What do you do when fate (and the legal system) deals you a cruel hand, and you’re seemingly proven an intellectual thief? Do you retreat, accept your defeat and move on, or do you try to strike back with the enemy’s own weapons?

That was Samsung’s dilemma back in August, after it was found guilty of infringing a number of Apple patents; the decision was easy – strong defense and then deadly counterattack.

We haven’t heard much lately about the status of Samsung’s defense (i.e. the appeal) in the California trial, but we’re getting more info about the counterattack.

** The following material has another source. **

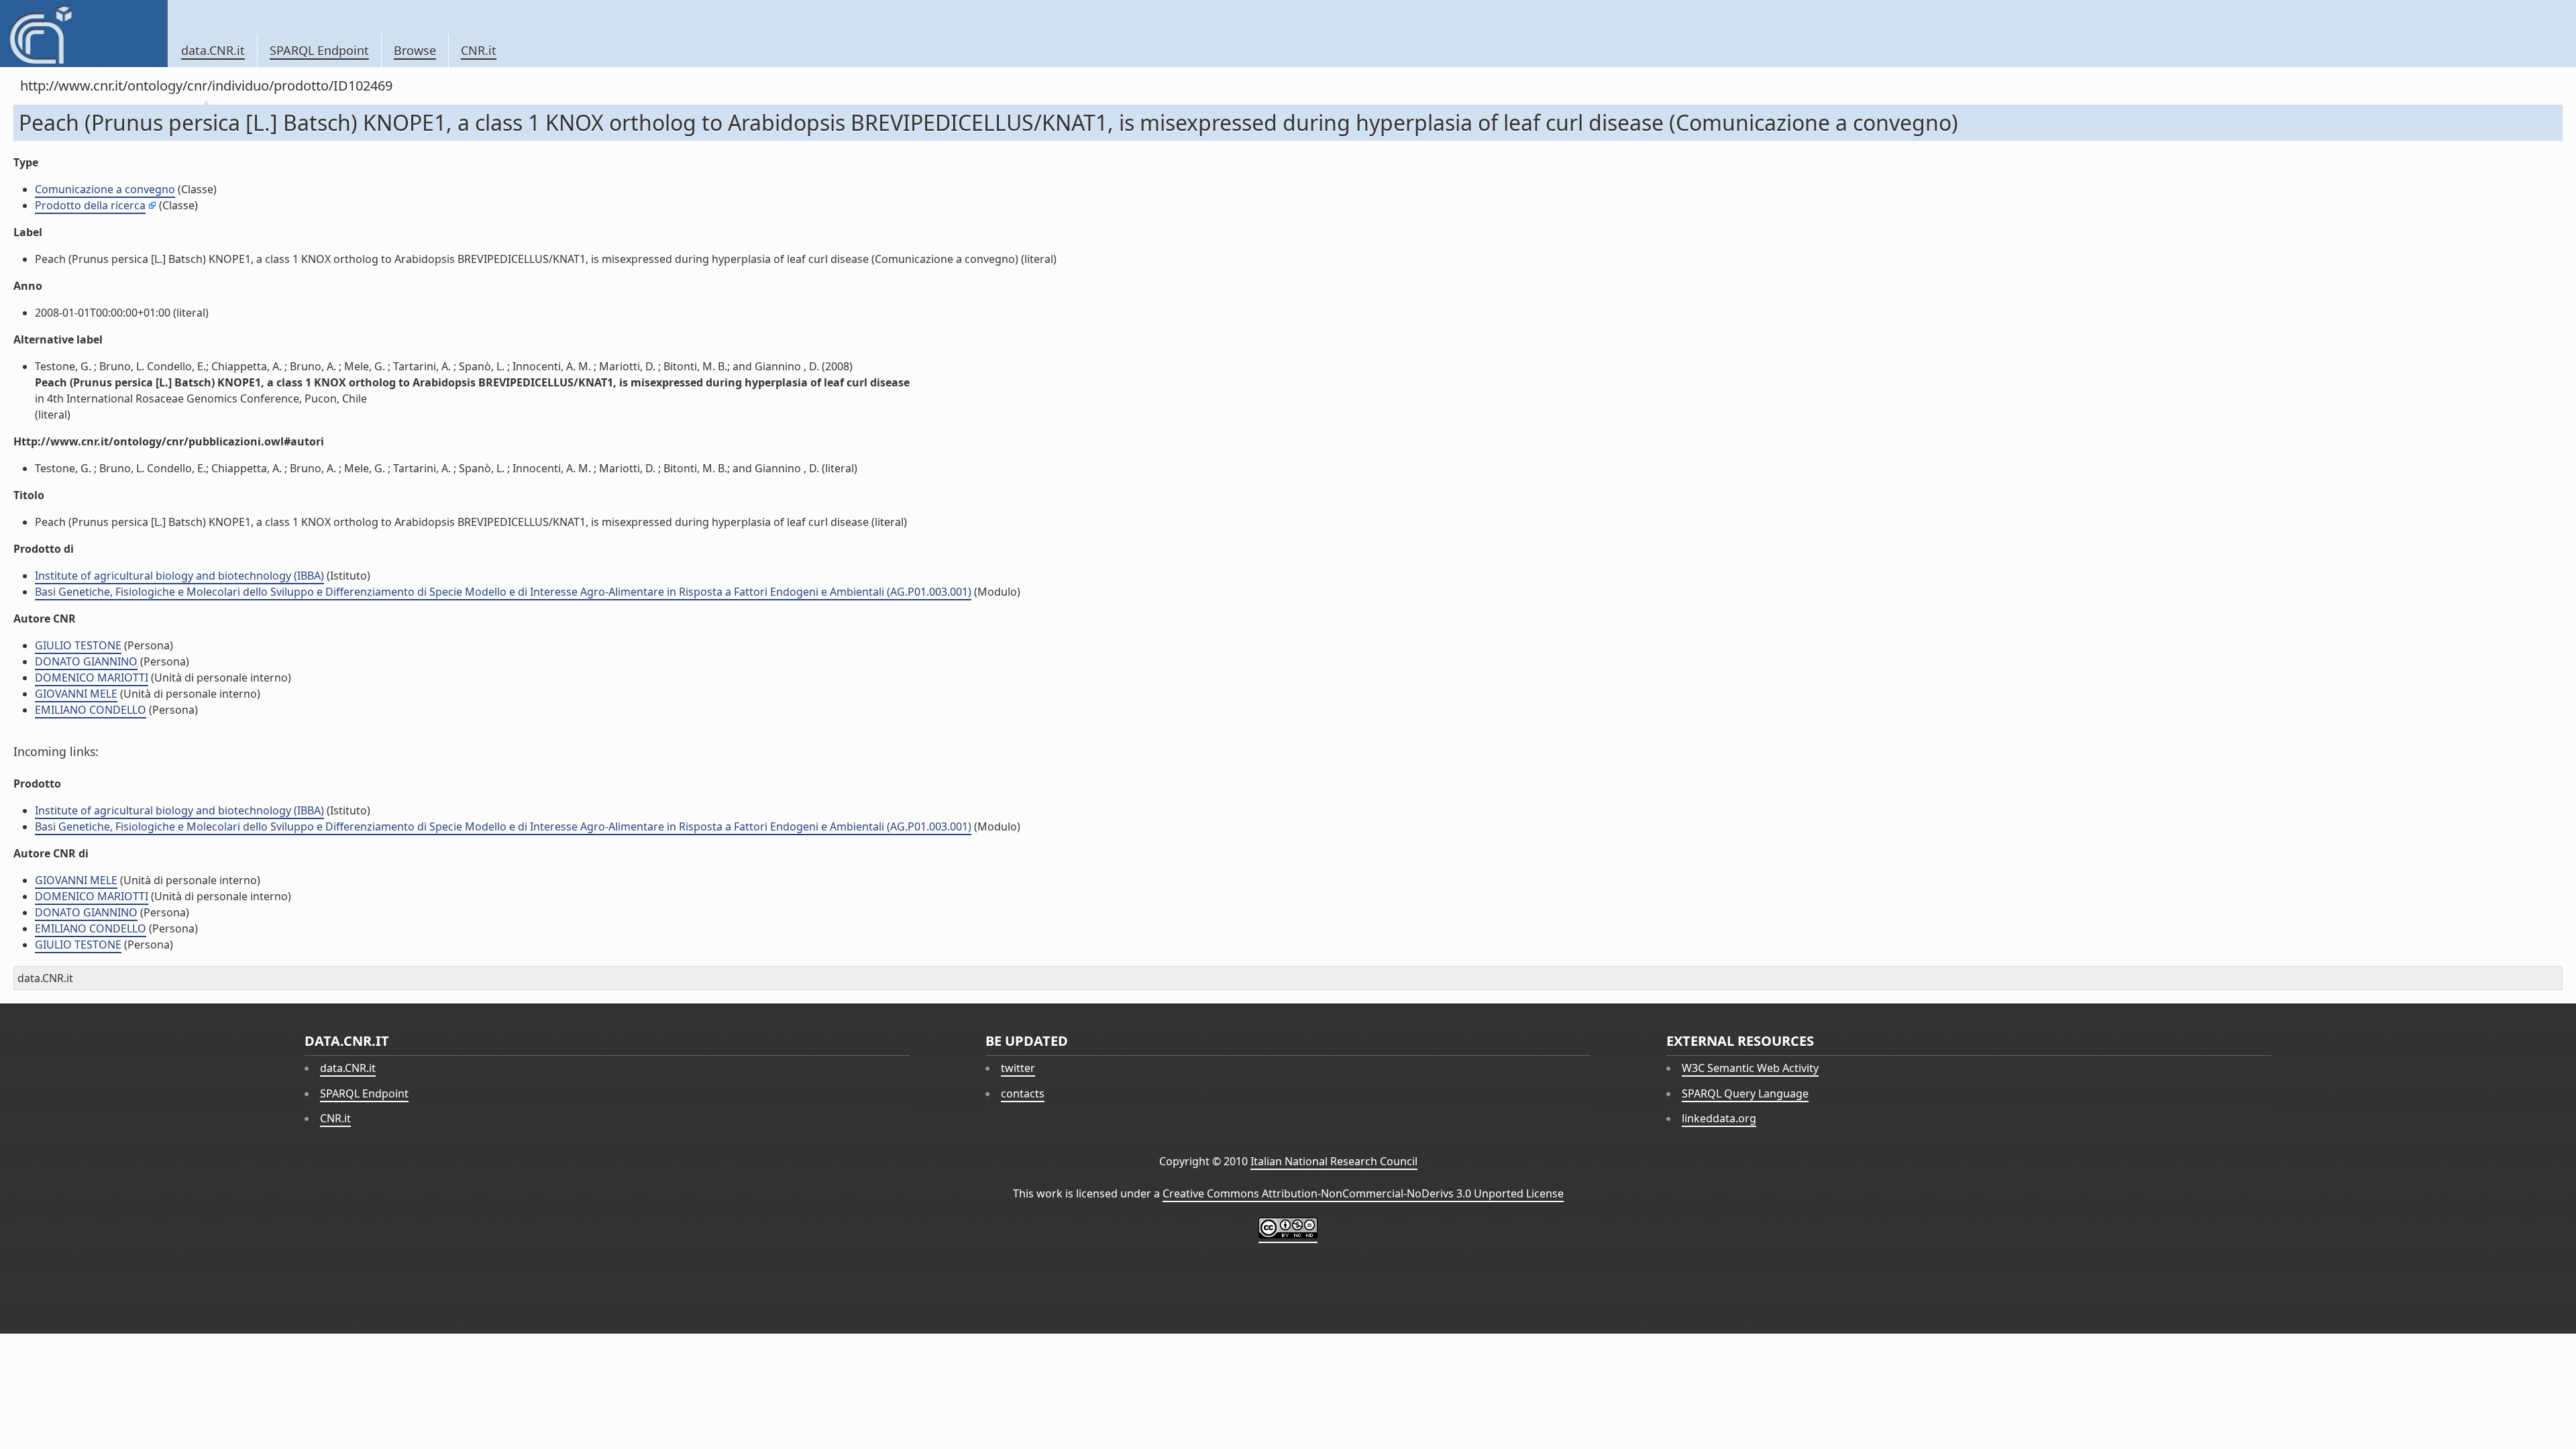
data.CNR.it (213, 50)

After last week  we’ve seen the iPhone 5 included in the list of allegedly infringing Apple products, we’re now hearing about other devices added to the list.

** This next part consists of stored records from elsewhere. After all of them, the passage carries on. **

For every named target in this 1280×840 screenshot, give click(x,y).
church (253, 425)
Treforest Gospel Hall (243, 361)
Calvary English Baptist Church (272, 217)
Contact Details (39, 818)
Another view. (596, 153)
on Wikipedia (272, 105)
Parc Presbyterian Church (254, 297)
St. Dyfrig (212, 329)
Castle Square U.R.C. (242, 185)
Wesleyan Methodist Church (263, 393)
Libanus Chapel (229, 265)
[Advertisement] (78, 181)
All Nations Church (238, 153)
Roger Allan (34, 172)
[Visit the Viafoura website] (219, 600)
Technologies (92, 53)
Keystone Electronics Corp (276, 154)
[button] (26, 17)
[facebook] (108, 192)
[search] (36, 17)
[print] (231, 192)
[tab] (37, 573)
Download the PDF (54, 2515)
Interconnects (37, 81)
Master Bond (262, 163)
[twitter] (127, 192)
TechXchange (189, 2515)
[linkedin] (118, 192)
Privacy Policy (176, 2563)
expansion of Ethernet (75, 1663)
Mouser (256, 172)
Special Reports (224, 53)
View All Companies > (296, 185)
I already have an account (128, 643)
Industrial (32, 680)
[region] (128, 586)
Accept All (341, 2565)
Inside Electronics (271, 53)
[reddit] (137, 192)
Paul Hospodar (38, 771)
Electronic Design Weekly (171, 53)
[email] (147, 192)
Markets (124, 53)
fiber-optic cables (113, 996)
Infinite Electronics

The devices in question are the fourth-generation iPad, the latest iPod Touch, and the iPad mini, so basically Apple now has to defend its entire 2012 product line-up. While none of the three devices have been technically added to the lawsuit just yet, that seems to only be a formality, at least for the two iPads.

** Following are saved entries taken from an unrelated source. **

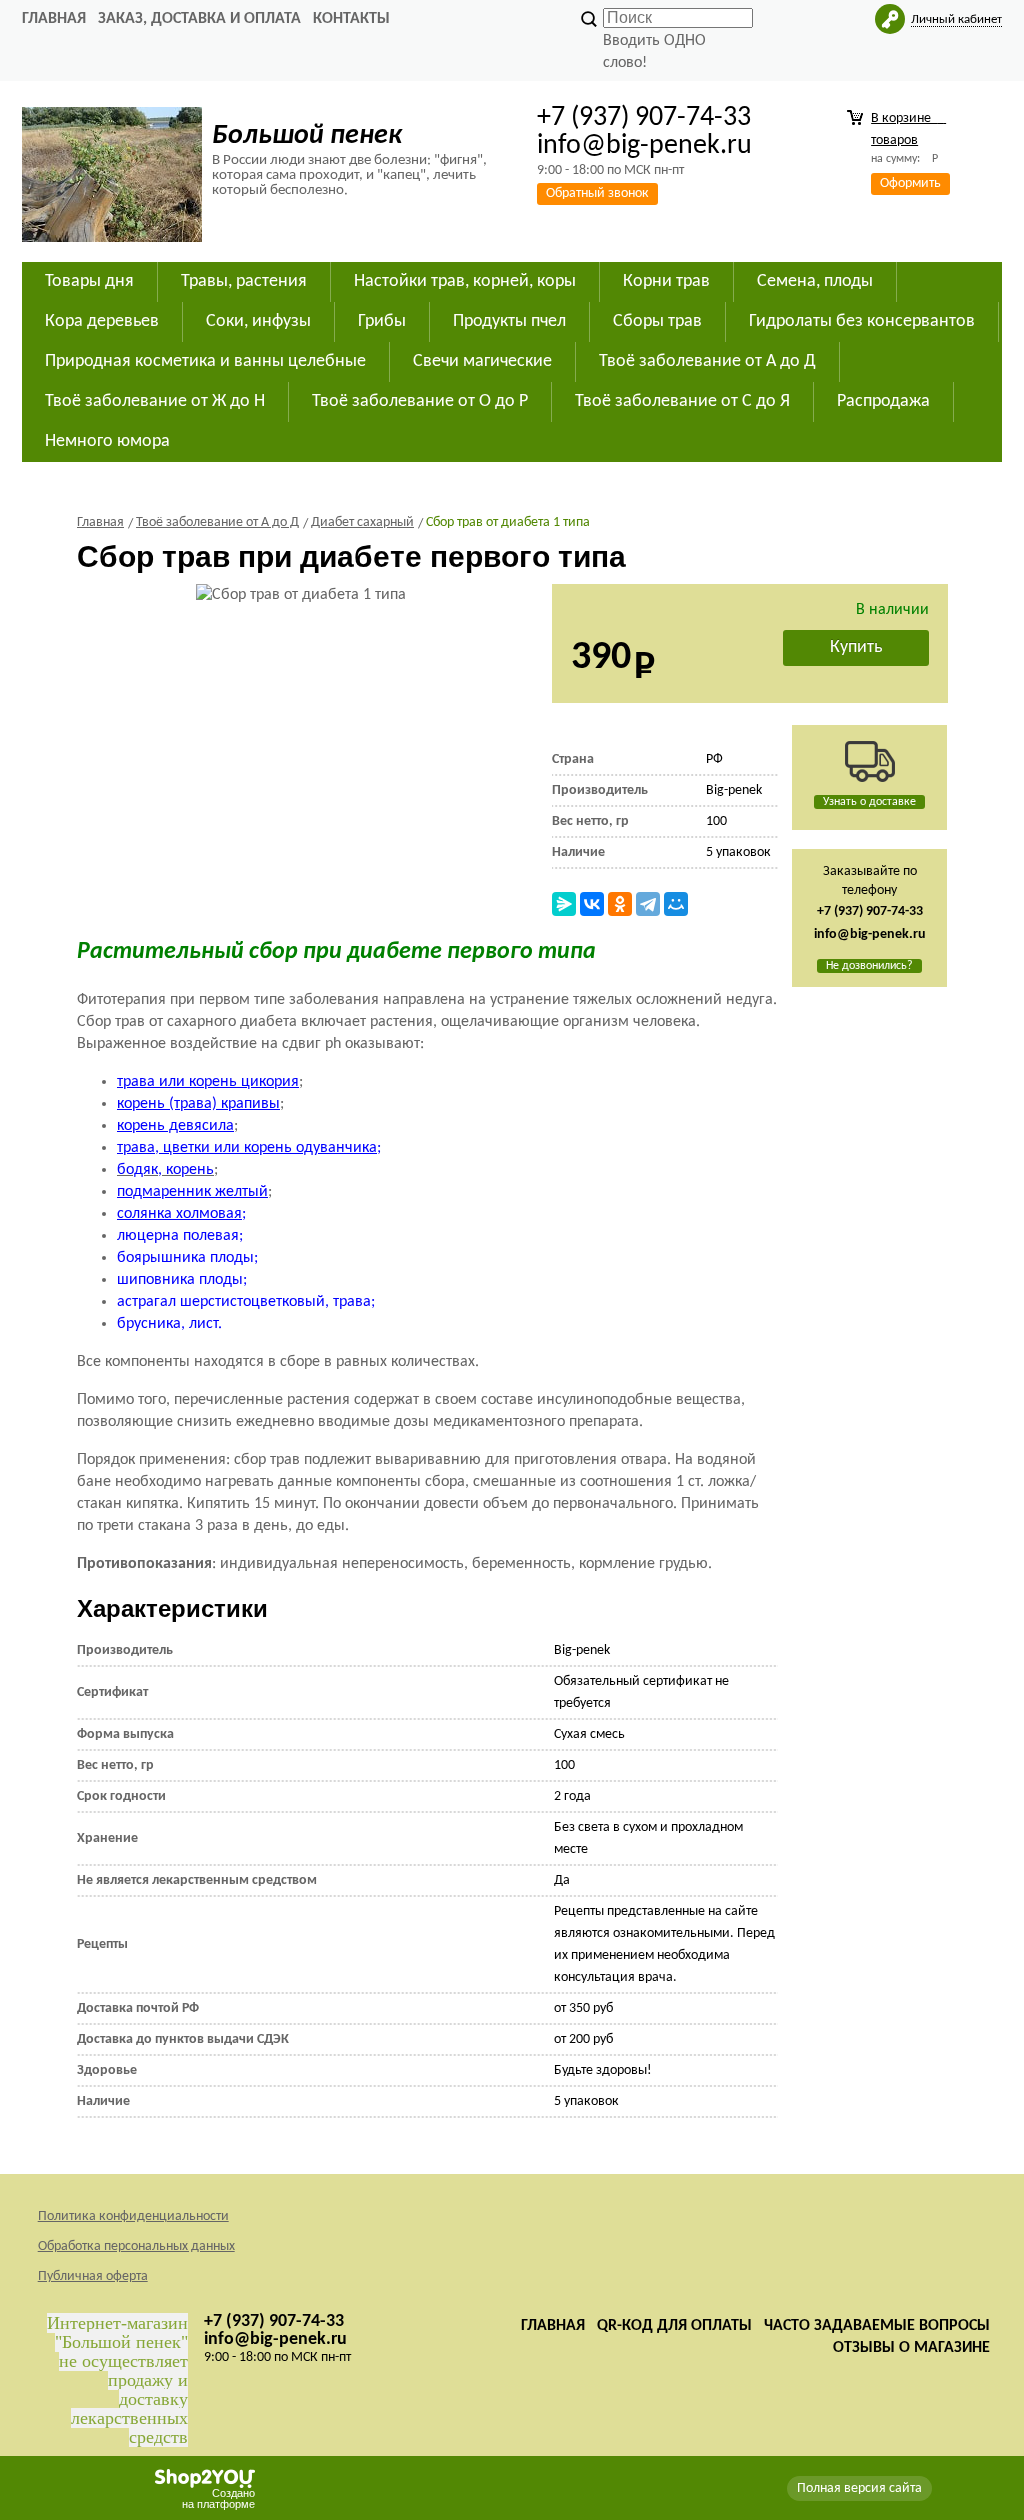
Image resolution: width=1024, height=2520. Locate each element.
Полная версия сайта (859, 2488)
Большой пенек (307, 136)
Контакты (351, 19)
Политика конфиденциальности (133, 2216)
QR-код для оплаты (674, 2326)
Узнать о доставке (869, 802)
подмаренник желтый (192, 1192)
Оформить (910, 183)
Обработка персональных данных (136, 2246)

“Given the early stage of this litigation and the reasoning of this order, the court notes that Apple should think twice before opposing similar amendments reflecting other newly-released products – e.g. the iPad 4 and iPad mini – that Samsung may propose in the near future.” said U.S. Magistrate Judge Paul S. Grewal a while back, basically ensuring that he’ll allow the two gadgets in the trial.

As for the iPod, things are a little more complicated, but even if Samsung will be denied this particular motion, the media player doesn’t seem to be that important for Sammy’s plans. The iPhone 5, iPad 4 and iPad mini on the other hand are raising this trial’s stakes at unprecedented levels, though there’s still a long way until Apple has to start worrying.

That’s because this lawsuit, which, remember, is different from the one won by Apple back in August, is only scheduled to go on trial in March 2014. We also have to note that Cupertino is having another strong case, being recently granted permission to attack Jelly Bean, as well as a number of Samsung devices, including the Galaxy S3, Galaxy Note 10.1 and Galaxy Nexus. Like it or not, war must go on!